* BEGIN Records supplied *

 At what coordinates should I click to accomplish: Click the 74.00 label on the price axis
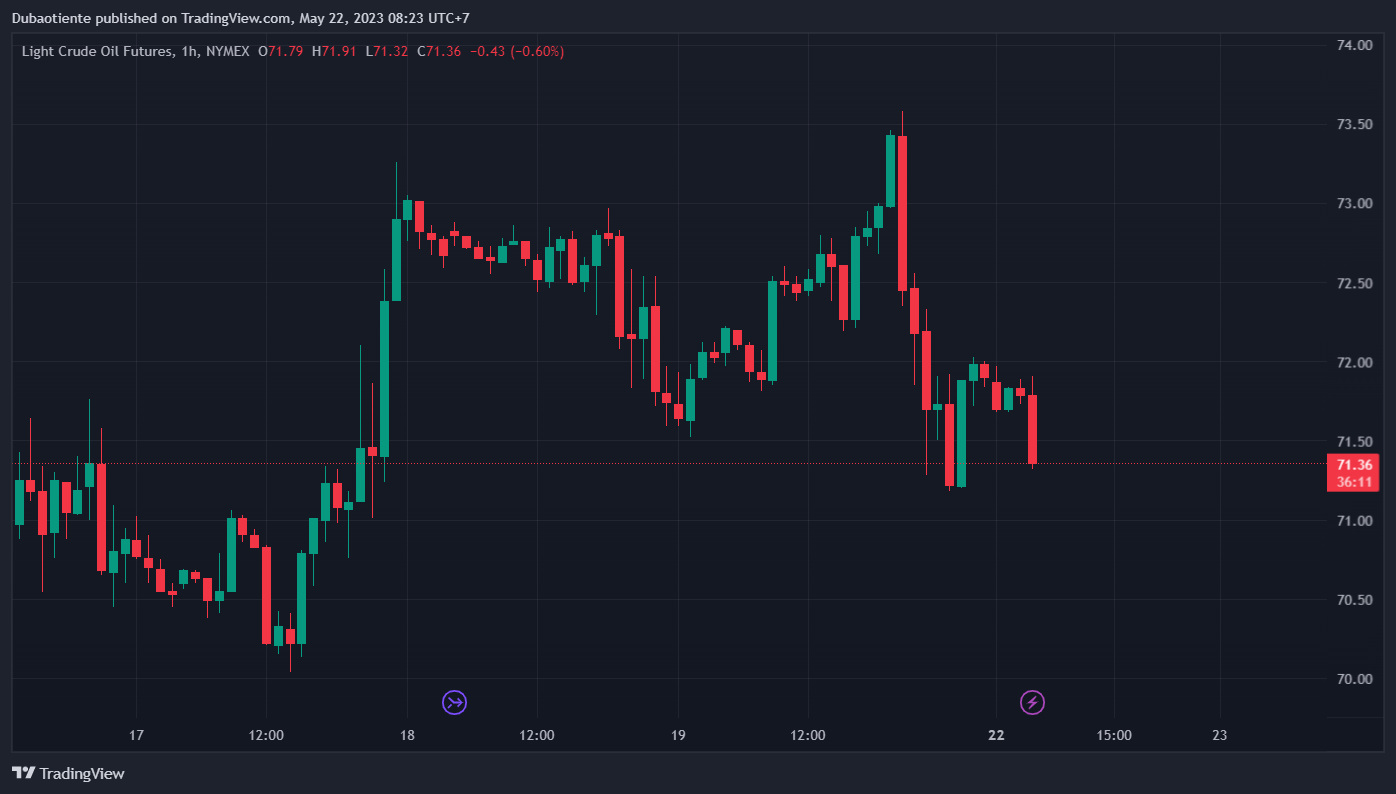tap(1354, 45)
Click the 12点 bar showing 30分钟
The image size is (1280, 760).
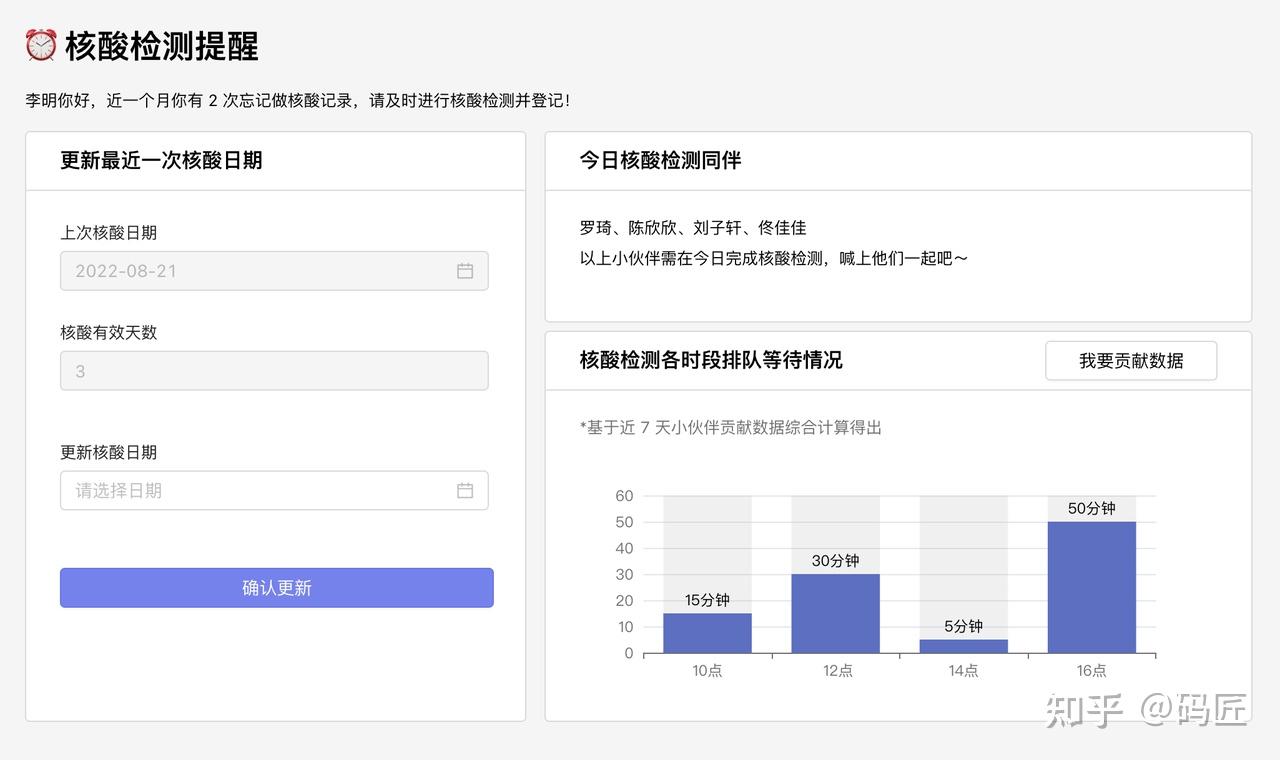(835, 613)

* END Records supplied *

Aim
Reproduce every line of the data above word for word, leaving out the pictures.

In response
 At what coordinates should I click to accomplish: Click the 74.00 label on the price axis
tap(1354, 45)
Click the 12点 bar showing 30分钟
The image size is (1280, 760).
(835, 613)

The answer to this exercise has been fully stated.